* Texte à lire:
* * * * * * * * *

En introduction, Paul Lafargue cite Adolphe Thiers : « Je veux rendre toute puissante l’influence du clergé, parce que je compte sur lui pour propager cette bonne philosophie qui apprend à l’homme qu’il est ici-bas pour souffrir et non cette autre philosophie qui dit au contraire à l’homme : « Jouis ». »
« les prêtres, les économistes, les moralistes » sont pour Lafargue à l’origine de cet amour absurde du travail : « à mesure que la machine se perfectionne et abat le travail de l’homme avec une rapidité et une précision sans cesse croissantes l’ouvrier, au lieu de prolonger son repos d’autant, redouble d’ardeur, comme s’il voulait rivaliser avec la machine ».
Pour sortir de la crise, il faut forcer les ouvriers à consommer leurs produits : « La bourgeoisie, déchargée alors de sa tâche de consommateur universel, s’empressera de licencier la cohue de soldats, de magistrats, de figaristes, de proxénètes, etc., qu’elle a retirée du travail utile pour l’aider à consommer et à gaspiller. »
À la suite de cet afflux d’improductifs sur le marché du travail, celui-ci deviendra « débordant » et la seule solution serait de réduire drastiquement le temps de travail. Paul Lafargue propose trois heures par jour. Les hommes pourraient alors se consacrer aux loisirs : « Si, déracinant de son cœur le vice qui la domine et avilit sa nature, la classe ouvrière se levait dans sa force terrible, non pour réclamer les Droits de l’homme, qui ne sont que les droits de l’exploitation capitaliste, non pour réclamer le Droit au travail qui n’est que le droit à la misère, mais pour forger une loi d’airain, défendant à tout homme de travailler plus de trois heures par jour, la Terre, la vieille Terre, frémissant d’allégresse, sentirait bondir en elle un nouvel univers… »
« Aristote prévoyait que « si chaque outil pouvait exécuter sans sommation, ou bien de lui-même, sa fonction propre, comme les chefs-d’œuvre de Dédale se mouvaient d’eux-mêmes, ou comme les trépieds de Vulcain se mettaient spontanément à leur travail sacré ; si, par exemple, les navettes des tisserands tissaient d’elles-mêmes, le chef d’atelier n’aurait plus besoin d’aides, ni le maître d’esclaves.Le rêve d’Aristote est notre réalité. Nos machines au souffle de feu, aux membres d’acier, infatigables, à la fécondité merveilleuse, inépuisable, accomplissent docilement d’elles-mêmes leur travail sacré ; et cependant le génie des grands philosophes du capitalisme reste dominé par le préjugé du salariat, le pire des esclavages. Ils ne comprennent pas encore que la machine est le rédempteur de l’humanité, le Dieu qui rachètera l’homme des sordidæ artes et du travail salarié, le Dieu qui lui donnera des loisirs et la liberté. »

* * * * * * * * *

* Lignes enregistrées:
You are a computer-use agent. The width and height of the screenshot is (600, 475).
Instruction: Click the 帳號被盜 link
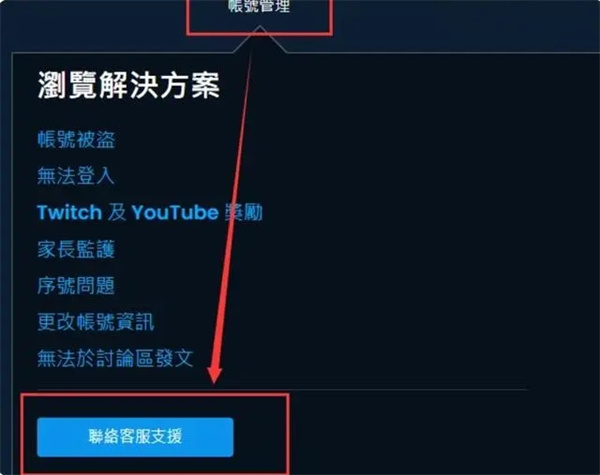tap(76, 139)
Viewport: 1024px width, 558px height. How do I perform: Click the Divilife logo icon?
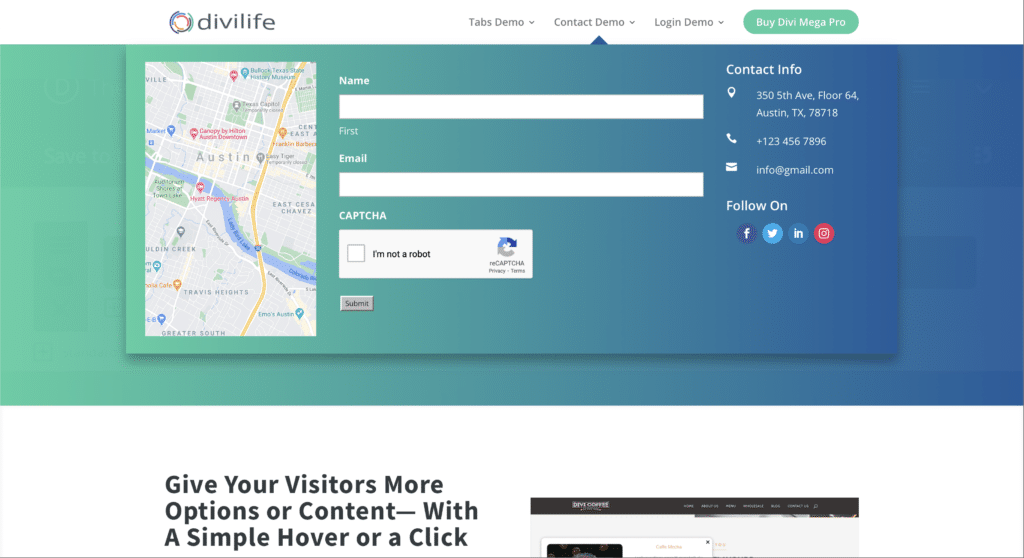[x=181, y=22]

* * * * * * * * *

* Consigne écrite:
Selon le texte à lire, combien d'heures de travail par jour Paul Lafargue propose-t-il, s'il vous plaît ?

* Résultat final:
Paul Lafargue propose trois heures de travail par jour.